# Citica 200d bearings



## Rip Some Lip (Oct 30, 2005)

Do anyone have boca replacement bearings for my old Citica 200D reel, or what is the part number for this reel's bearings.

In advance, Thanks.


----------



## ClearLakeClayt (Aug 2, 2011)

Here's your Shimano schematic:

http://fish.shimano.com/media/fishing/techdocs/en/CI200D_v1_m56577569830589032.pdf

Your spool bearings are the same as our older Curados - BNT0194.

Most of us have been getting the Lightnings from Boca - the mid-price model. Some have been getting the Orange Seals, but they are much more expensive and it doesn't sound like there is much performance improvement over the Lightnings.

The last time I bought BOCA Lightnings, I got the 4-pack (Kit (4) SMR103C-YZZ #5) for $30. That's $7.50 per bearing. In the past, I've gotten the 2-pack, but it breaks down to $9.50 per bearing. Get them LD, for Lube Dry.

One of the reel repair guys (I think Dipsay) will likely respond with contact info. He has a personal contact at BOCA.

I recommend the Lightnings - great performance at a very good price.


----------



## Dipsay (Apr 28, 2006)

CLC nailed it.
Heres a list of all the bearings in the reel
Spool Bearings SMR103C-YZZ#5LD (2)
Pinion Bearing SMR128C-YZZ#5LD
Shaft bearing SMR95C-YZZ#5LD
Boca Bearing 800-332-3256 Ask for Larry, he's over the fishing reel bearings...Dip


----------



## Rip Some Lip (Oct 30, 2005)

Placed those bearings in both my Citica 200D and my Curado 100DSV. What a smooth casting difference, should have done so a few years ago.


----------



## bubbas kenner (Sep 4, 2010)

Rip Some Lip said:


> Placed those bearings in both my Citica 200D and my Curado 100DSV. What a smooth casting difference, should have done so a few years ago.


Were the old stock bearings bad.I have freed up several old bearings with acetone and lighter fluid.


----------



## Rip Some Lip (Oct 30, 2005)

bubbas kenner said:


> Were the old stock bearings bad.I have freed up several old bearings with acetone and lighter fluid.


Old ones were ok, bagged the up. Is there any ratio (mix) of the acetone / lighter fluid. Dip or let them soak for a while?


----------



## bubbas kenner (Sep 4, 2010)

First dip n saok in acetone than lighter fluid work's for me learned it here.But the bearing on a pencil tip and check for spin time.I love my older shimanoe bait casters.


----------



## Lagavulin62 (Jun 1, 2016)

Sorry to revive this old thread but wondering what you do once you take out of lighter fluid?

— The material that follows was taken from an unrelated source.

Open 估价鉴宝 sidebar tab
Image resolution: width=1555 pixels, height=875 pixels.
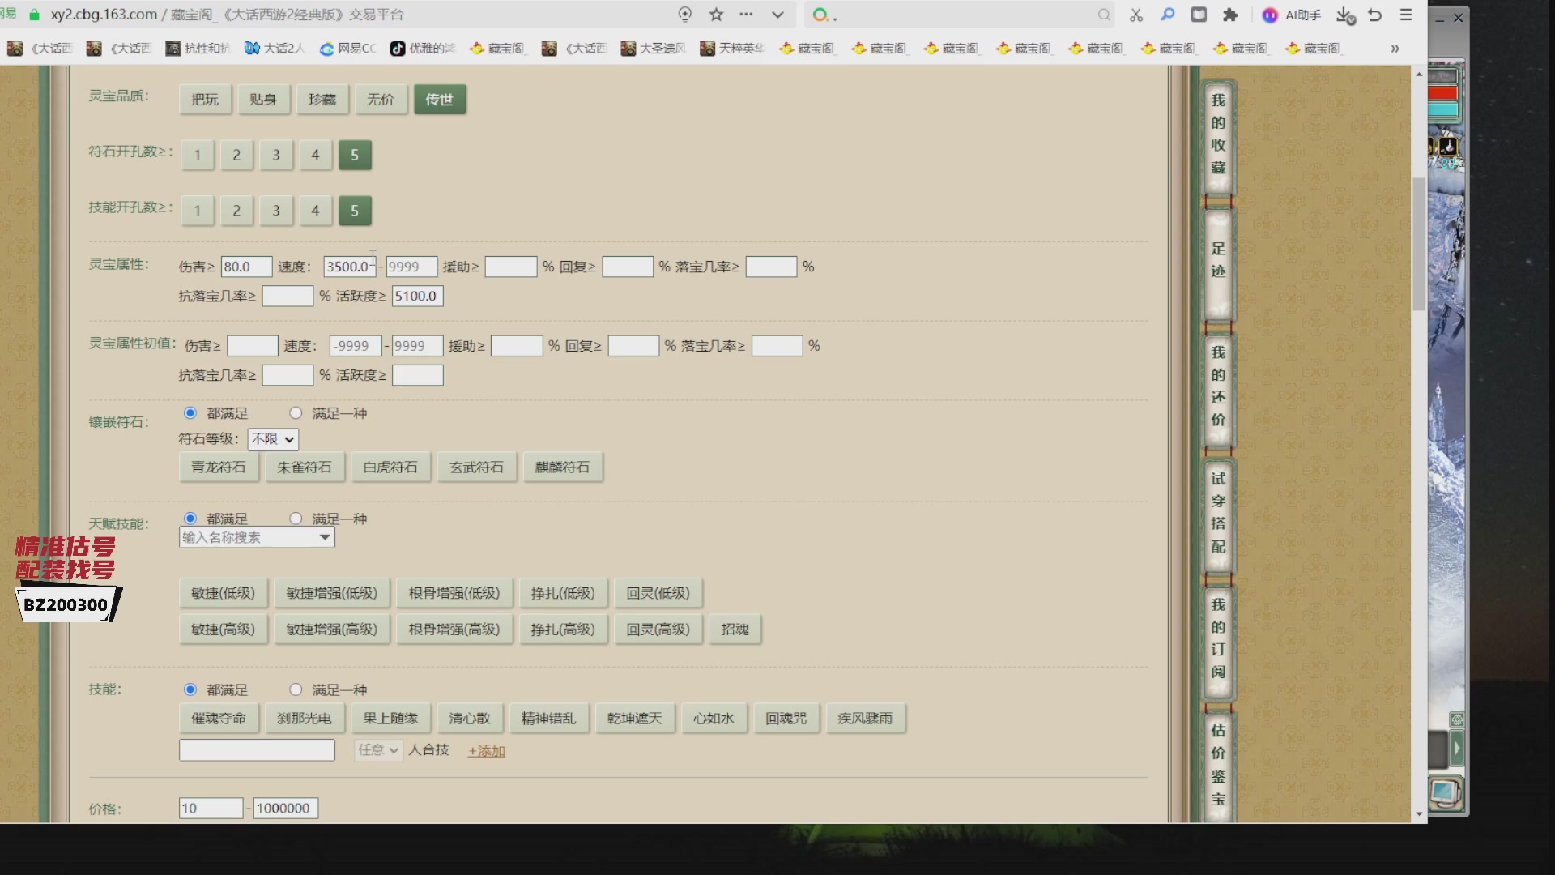[1217, 764]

Do you want to take lighter fluid off before reinstalling or just dry and reinstall?


----------



## Muddskipper (Dec 29, 2004)

They dry out on their own once out of your chosen fluid.... then apply the oil of your choice.... remember less is more when it comes to oil....I like one drop

Spin it and wipe it before installing it back


----------